--- Supplied records Enclosed Below ---
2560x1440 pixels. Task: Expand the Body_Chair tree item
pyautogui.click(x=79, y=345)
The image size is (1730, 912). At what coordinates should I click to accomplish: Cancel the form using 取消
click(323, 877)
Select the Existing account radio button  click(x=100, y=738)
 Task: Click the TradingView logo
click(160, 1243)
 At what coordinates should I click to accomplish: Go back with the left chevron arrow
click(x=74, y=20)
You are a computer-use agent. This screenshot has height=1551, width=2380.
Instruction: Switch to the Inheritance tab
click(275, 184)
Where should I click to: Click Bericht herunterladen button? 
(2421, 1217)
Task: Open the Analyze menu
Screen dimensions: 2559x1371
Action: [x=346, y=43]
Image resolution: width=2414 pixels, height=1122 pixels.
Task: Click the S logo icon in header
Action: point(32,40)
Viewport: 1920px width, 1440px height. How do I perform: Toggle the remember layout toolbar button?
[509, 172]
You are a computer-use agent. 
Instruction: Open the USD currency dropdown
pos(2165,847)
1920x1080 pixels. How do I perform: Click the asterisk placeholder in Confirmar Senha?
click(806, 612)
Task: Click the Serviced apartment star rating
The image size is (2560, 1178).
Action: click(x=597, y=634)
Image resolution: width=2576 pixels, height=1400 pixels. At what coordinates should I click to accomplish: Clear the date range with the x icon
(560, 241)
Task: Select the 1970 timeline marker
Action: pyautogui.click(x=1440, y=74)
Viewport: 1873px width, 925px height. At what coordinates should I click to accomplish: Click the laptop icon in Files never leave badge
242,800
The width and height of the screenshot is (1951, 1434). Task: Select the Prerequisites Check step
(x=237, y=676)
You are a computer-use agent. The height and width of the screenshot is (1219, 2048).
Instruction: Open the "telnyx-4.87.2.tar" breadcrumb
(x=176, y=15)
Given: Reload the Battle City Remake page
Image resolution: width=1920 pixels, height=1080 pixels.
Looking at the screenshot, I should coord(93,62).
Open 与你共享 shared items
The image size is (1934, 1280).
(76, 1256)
--- End of Enclosed Supplied records ---
▶ [Exercise requirements]
What should come out is the exact run of lines from the one holding "The width and" through the end of the records above, and nothing besides.

▶ [Task solution]
The width and height of the screenshot is (1951, 1434). Task: Select the Prerequisites Check step
(x=237, y=676)
You are a computer-use agent. The height and width of the screenshot is (1219, 2048).
Instruction: Open the "telnyx-4.87.2.tar" breadcrumb
(x=176, y=15)
Given: Reload the Battle City Remake page
Image resolution: width=1920 pixels, height=1080 pixels.
Looking at the screenshot, I should coord(93,62).
Open 与你共享 shared items
The image size is (1934, 1280).
(76, 1256)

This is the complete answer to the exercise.